Evaluation of load forecast model performance in Croatian DSO
DOI:
https://doi.org/10.37798/201867280Keywords:
Short-Term Load Forecasting, Artificial Neural Networks, Load Forecast Model, Parameters TuningAbstract
During the revitalization of the Remote Control Systems of four Distribution System Operators in Croatia: Elektra Zagreb, Elektroslavonija Osijek, Elektroprimorje Rijeka and Elektrodalmacija Split, the load forecasting subsystems were implemented as an integral part of the DMS system. Accurate electricity load forecasting presents an important challenge in managing supply and demand of electricity since it cannot be stored and has to be consumed immediately. Electricity consumption forecasting has an important role in the scheduling, capacity and operational planning of the distribution power system. Load forecasting of certain parts or the whole distribution network helps to improve distribution network planning, operation and control which also increases the safety level of the entire distribution system. Although many forecasting methods were developed, none can be generalized for all load patterns. Accurate results of electricity load models are essential to make important decisions in planning and controlling so it is important to keep models as accurate as possible regarding input variables such as historical loads and meteorological data.
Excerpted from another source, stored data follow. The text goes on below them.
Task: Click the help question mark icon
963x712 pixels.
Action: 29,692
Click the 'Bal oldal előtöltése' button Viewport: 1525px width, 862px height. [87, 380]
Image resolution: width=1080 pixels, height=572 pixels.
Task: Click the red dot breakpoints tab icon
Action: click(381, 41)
This article gives a description of the implemented load forecasting subsystems using an artificial neural network with a feedforward multilayer perceptron and backpropagation as a learning strategy. The emphasis is on the simple and systematic use of input and output data as well as on forecasting scenarios of specific measured points where hourly forecasted results for a week ahead are presented and compared for Croatian Distribution Centers.